Bob Baffert is the father of five children, four of whom he shares with his first wife, Sherry: Taylor, Canyon, Forest, and Savannah. Jill, a former television reporter stationed in Louisville, was his second wife when he married her in 2002. In 2004, they welcomed a boy named “Bode,” after skier Bode Miller. Bob Baffert lives in California with his family. In an episode of the TV show Take Home Chef, he made an appearance. In late March 2012, while in Dubai for a world-class race at Meydan, Bob had a heart attack.
Following his 2015 Belmont victory, Baffert and his wife Jill announced their support for several causes. After turning down $150,000 to allow the Burger King mascot to appear with him at the Preakness, he was given $200,000 to enable the mascot to stand behind him in the grandstand during the televised broadcast of the Belmont.
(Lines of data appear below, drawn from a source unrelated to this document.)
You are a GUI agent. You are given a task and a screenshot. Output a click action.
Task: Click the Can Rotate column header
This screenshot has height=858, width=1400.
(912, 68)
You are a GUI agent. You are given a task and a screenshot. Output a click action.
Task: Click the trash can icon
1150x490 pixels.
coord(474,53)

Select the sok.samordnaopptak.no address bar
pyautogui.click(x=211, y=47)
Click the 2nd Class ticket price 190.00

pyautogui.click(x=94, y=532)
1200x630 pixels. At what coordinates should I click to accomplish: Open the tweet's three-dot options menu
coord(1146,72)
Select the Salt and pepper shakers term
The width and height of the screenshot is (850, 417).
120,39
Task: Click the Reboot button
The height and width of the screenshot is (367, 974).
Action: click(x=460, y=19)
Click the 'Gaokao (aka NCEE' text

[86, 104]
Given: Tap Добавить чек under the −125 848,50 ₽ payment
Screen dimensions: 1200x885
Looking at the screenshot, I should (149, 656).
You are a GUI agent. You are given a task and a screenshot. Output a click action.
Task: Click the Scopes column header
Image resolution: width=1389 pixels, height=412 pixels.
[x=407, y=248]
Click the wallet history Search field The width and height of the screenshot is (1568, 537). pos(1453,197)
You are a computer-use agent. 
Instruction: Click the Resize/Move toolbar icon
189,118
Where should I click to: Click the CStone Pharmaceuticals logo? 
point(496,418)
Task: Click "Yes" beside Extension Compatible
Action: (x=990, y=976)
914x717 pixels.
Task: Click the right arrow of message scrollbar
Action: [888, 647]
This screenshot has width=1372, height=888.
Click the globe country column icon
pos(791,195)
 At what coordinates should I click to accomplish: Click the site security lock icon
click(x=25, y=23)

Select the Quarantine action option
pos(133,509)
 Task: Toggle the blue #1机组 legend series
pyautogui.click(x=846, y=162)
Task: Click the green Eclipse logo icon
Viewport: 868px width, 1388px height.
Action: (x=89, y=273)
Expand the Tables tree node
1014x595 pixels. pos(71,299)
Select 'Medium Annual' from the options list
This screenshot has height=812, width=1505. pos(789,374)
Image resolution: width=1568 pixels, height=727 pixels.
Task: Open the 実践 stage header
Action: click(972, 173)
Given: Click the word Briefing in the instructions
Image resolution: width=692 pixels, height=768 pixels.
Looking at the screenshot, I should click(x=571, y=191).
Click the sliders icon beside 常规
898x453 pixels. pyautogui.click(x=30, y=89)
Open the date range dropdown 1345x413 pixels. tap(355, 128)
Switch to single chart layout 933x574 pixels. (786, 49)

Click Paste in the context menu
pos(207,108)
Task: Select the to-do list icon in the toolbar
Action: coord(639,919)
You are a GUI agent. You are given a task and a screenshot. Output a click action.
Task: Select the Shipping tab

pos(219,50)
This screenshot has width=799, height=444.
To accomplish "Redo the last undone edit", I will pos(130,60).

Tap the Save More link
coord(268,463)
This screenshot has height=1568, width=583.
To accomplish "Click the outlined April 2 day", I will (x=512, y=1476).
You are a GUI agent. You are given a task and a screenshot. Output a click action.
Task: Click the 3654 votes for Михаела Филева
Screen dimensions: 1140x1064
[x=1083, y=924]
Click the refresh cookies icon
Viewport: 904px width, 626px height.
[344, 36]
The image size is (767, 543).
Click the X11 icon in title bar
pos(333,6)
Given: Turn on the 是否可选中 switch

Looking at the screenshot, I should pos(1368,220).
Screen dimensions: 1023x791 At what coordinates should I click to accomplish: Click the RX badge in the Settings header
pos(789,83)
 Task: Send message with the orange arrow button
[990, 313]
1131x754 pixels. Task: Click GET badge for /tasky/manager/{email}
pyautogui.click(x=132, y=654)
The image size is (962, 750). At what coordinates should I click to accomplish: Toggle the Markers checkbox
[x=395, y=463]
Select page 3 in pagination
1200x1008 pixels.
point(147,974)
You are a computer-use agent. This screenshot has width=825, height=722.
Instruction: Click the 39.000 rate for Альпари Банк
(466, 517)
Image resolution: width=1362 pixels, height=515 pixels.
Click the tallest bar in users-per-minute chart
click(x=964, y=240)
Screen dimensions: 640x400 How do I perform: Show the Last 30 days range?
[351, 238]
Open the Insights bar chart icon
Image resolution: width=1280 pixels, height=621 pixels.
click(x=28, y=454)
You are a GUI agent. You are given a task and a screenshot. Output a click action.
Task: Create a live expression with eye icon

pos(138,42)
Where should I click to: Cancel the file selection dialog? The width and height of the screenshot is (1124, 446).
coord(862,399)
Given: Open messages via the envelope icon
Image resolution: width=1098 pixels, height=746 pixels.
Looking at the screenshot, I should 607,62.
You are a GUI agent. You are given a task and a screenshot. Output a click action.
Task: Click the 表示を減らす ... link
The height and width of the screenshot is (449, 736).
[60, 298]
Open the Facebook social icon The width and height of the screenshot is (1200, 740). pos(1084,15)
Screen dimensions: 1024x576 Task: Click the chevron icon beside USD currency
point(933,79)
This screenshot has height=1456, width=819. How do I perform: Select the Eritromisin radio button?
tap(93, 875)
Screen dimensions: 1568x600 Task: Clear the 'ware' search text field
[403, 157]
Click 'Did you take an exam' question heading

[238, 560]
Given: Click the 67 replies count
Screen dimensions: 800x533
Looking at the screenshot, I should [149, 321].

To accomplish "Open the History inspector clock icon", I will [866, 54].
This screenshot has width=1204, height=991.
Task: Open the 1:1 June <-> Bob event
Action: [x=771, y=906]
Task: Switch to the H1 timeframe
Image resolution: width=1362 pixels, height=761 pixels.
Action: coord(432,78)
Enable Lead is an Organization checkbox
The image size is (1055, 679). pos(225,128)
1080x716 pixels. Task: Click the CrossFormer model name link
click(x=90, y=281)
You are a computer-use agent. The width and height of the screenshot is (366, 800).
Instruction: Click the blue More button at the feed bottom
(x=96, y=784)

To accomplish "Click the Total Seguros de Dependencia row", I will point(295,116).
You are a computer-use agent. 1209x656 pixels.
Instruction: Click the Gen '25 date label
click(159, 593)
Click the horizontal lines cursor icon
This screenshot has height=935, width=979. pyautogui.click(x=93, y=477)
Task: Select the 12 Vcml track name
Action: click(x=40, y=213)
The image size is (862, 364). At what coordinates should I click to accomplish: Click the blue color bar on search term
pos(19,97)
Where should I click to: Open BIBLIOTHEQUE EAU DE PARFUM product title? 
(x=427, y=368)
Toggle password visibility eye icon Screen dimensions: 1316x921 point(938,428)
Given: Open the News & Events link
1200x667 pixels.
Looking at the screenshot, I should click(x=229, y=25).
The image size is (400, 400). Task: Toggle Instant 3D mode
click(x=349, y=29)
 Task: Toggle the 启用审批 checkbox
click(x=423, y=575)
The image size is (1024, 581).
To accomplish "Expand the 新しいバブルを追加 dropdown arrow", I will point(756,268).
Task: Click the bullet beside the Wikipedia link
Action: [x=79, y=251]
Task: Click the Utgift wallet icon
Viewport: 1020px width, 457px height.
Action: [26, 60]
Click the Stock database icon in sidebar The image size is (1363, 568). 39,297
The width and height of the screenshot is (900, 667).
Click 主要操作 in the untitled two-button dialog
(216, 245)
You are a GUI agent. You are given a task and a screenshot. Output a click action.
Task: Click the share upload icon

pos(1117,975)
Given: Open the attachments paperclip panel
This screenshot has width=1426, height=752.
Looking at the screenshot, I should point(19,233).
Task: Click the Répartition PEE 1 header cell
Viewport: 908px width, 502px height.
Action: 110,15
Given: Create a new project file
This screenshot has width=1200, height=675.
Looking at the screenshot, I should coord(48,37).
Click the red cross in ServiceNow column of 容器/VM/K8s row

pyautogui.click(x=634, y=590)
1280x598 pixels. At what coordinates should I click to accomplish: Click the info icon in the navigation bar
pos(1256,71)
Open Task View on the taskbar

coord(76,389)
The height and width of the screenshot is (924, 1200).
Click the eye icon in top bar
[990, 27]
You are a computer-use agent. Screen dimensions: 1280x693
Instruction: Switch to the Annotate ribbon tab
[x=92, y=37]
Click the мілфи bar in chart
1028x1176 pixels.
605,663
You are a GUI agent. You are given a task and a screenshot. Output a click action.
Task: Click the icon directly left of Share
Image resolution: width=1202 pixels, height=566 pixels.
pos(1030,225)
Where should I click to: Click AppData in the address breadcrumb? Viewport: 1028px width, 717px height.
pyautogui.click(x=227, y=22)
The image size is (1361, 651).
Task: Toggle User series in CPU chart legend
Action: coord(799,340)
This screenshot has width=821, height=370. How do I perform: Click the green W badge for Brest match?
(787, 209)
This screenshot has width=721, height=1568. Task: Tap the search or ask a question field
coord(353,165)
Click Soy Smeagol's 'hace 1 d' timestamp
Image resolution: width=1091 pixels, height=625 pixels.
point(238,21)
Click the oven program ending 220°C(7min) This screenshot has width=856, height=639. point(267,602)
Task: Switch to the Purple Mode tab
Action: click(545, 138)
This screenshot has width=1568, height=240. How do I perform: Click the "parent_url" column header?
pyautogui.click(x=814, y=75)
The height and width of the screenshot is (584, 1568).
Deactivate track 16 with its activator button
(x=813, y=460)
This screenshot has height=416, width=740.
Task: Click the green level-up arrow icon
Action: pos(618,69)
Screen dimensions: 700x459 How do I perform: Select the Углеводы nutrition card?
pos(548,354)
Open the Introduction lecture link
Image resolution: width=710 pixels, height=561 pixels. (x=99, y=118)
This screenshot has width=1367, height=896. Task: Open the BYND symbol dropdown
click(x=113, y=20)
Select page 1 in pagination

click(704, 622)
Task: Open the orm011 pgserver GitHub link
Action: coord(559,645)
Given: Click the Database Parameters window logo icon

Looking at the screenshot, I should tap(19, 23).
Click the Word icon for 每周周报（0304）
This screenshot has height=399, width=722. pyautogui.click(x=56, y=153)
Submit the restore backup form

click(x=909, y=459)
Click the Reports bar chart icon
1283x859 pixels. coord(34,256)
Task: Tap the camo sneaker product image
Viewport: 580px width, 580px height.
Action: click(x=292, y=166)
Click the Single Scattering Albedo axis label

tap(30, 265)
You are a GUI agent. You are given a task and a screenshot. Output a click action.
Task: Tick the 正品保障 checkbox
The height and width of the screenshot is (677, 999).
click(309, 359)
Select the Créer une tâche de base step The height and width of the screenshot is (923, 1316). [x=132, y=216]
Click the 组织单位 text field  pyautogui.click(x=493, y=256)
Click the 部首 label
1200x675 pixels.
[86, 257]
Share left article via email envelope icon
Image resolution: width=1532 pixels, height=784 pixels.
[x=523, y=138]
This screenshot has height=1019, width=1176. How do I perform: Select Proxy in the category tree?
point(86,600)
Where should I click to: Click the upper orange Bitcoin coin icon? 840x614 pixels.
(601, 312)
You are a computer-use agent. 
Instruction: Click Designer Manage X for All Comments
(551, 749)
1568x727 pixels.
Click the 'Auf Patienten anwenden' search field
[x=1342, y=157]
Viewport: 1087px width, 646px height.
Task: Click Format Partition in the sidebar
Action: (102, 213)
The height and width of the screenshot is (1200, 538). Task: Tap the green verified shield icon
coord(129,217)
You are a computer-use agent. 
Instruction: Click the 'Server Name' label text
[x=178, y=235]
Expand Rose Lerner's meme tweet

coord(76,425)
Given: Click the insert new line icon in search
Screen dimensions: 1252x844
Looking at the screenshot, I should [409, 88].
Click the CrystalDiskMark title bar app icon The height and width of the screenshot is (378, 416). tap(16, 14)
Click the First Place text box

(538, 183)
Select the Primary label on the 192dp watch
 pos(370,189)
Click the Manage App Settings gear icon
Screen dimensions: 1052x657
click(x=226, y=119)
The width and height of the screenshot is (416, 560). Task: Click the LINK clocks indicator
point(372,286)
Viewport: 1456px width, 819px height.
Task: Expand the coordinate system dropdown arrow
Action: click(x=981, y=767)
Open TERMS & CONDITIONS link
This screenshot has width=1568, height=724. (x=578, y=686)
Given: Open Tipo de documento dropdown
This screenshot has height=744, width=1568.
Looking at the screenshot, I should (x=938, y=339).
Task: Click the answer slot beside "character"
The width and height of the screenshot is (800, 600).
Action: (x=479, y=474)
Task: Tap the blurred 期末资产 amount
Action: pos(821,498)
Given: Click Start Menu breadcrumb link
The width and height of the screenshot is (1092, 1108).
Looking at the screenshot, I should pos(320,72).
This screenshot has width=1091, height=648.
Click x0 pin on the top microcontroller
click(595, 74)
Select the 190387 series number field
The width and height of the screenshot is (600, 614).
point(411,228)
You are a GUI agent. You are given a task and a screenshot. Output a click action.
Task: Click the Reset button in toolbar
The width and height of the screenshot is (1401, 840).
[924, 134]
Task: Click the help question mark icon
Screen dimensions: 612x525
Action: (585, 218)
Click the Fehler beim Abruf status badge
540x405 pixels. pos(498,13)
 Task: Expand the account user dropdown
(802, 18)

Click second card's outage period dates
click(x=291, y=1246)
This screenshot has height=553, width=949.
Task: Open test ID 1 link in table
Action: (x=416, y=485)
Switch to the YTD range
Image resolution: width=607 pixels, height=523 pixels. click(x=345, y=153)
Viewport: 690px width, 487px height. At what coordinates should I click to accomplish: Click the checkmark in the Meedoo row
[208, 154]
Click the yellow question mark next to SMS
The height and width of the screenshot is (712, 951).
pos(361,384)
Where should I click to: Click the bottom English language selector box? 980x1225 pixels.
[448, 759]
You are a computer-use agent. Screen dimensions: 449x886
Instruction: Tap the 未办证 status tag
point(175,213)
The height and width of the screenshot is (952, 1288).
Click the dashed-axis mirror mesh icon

Bob Baffert announced at the post-Belmont press conference that he and his wife would each donate $50,000 to the Thoroughbred Aftercare Alliance, the California Retirement Management Account (CARMA), and Old Friends Equine, all programs for retired racehorses; and the Permanently Disabled Jockey’s Fund in memory of Quarter Horse Jockey Robert Z. “Bobby” Adair. Adair, a friend of Bob’s and an American Quarter Horse Association Hall of Fame inductee, died on Preakness Day, May 16, 2015, at the age of 71. American Pharoah’s victory had been dedicated to Bobby by Bob Baffert.